Doch das Alte vergaß sie nicht, wenigstens den Schwur nicht, den sie mir gegeben hatte, sich niemals zu verehelichen, und den sie um ihr Versprechen an Philipp zu erfüllen, von mir wieder einlösen mußte. Sie lud mich eines Nachmittags ein, sie in der väterlichen Wohnung zu besuchen. Ich kam und sah hier die mir schon ganz fremd gewordenen Umgebungen meiner Leiden wieder. Seraphine kam mir schluchzend entgegen, ganz schwarz gekleidet, im Haar sogar eine Agraffe von schwarzem Crepp. Sie fühlte diesen Moment, wo wir auf ewig Abschied nehmen würden, tief und mich selbst drückte nicht weniger die Erinnerung des Vorangegangenen nieder, das still erlebt, ohne fernere Ansprüche hinter uns lag. Diese Scene wird mir für mein ganzes Leben unvergeßlich bleiben. Zwei Seelen, die sich nach langen Qualen, nach hundert vergeblichen Versuchen, sich auf immer zu verschmelzen, nun ruhig und reuevoll auseinander setzen, und zum letztenmal umarmen, ohne Leidenschaft, ohne lauten Schmerz, daß der Eine nun dort- der Andre dahin wandern müsse! Ich bedurfte der ganzen Umgebung und der komischen Züge, die sich noch in dies Bild mischen sollten, um in meiner Wehmuth nicht zu vergehen. Seraphine wollte mich nämlich wie einen Ehrengast bewirthen, und regalirte mich mit einem Kaffee von dem sie bedeutungsvoll und damit einen Blick auf altes Lamentiren eröffnend und lächelnd sagte, daß er ihr eignes Produkt wäre. Nun diese Prosa der Maschine, die nicht recht brennen und der Sahne, die nicht recht färben wollte, diese Thränen und dies Kaffeetrinken zusammengenommen – die Brust wollte mir zerspringen. Wir lachten und weinten, wir hatten gar keine Gewalt mehr über unsre Mienen, sondern die widersprechende Situation und das innere Vergehen vor Schmerz machten alle Fibern tremuliren, so daß wir gar nichts mehr zu stammeln wußten, als: »Ach Gott, ach Gott!«

Ein Geräusch an der Thür störte uns. Philipp kam: ich schlich mich durch ein Seitenzimmer davon und seitdem hab' ich Seraphinen heut zum ersten Male wiedergesehen.

*

Arthur blickte nach dieser Beichte auf Julien, die ihn aus der Ecke des Wagens, aus der Dämmerung des Morgens, mit unheimlich glänzenden, gespenstischen Augen anstierte. Sie schien wie abwesend und hatte auch wenig von Arthurs Erzählung gehört.

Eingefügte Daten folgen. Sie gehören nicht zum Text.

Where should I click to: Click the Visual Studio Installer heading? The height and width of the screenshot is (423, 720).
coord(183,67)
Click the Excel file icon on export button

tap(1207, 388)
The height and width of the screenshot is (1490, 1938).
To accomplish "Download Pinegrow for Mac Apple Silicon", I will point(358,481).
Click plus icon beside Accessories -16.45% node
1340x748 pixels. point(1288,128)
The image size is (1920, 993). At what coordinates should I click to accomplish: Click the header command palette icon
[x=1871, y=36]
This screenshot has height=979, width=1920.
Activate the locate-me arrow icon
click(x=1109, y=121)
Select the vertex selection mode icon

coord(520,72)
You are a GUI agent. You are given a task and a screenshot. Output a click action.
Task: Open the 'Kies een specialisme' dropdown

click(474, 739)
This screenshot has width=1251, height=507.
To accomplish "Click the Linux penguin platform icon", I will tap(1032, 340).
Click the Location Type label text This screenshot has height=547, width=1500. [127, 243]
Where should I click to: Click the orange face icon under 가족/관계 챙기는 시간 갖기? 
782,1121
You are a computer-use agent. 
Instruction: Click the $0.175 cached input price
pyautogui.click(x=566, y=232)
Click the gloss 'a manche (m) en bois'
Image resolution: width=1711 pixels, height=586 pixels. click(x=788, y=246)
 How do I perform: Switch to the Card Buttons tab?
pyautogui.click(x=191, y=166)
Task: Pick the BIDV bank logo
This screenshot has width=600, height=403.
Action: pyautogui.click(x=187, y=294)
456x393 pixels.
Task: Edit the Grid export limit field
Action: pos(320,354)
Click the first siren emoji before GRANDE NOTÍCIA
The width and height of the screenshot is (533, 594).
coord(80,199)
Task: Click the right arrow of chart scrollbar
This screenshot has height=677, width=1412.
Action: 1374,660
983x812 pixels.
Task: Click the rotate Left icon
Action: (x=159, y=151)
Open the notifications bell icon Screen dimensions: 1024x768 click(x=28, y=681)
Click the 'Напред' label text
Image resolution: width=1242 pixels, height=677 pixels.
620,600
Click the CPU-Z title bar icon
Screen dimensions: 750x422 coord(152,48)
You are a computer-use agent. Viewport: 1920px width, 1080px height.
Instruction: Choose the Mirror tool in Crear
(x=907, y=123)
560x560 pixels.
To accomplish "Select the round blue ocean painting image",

Der junge Mann, zerknirscht von den Erinnerungen an seine frühere Jugend, und an Seraphine wie an einen Engel denkend, den er durch seine Ungeduld und Zerrissenheit um den Himmel betrogen hatte, warf einen verächtlichen Blick auf die kokette Frau, die jetzt gähnte und sich dehnte, als hätte sie im tiefsten Schlaf gelegen. Er rief den Kutscher an, und sprang zum Wagen hinaus, der inzwischen schon bei der Stadt angekommen war. Gelähmt in allen seinen Empfindungen, von Schaam ergriffen, daß er einem so kalten Weibe die idyllischen Geheimnisse seines Lebens Preis gegeben hatte, hüllte er sich in seinen Mantel, und warf sich, zu Hause angelangt, auf sein verspätetes Lager. Unter heißen Reuethränen über Seraphinen, die nur von dem Schwure, Julien auf immer verlassen zu wollen, erstickt wurden, schlief er ein, da eben die Sonne am Rande des östlichen Horizontes aufblitzte.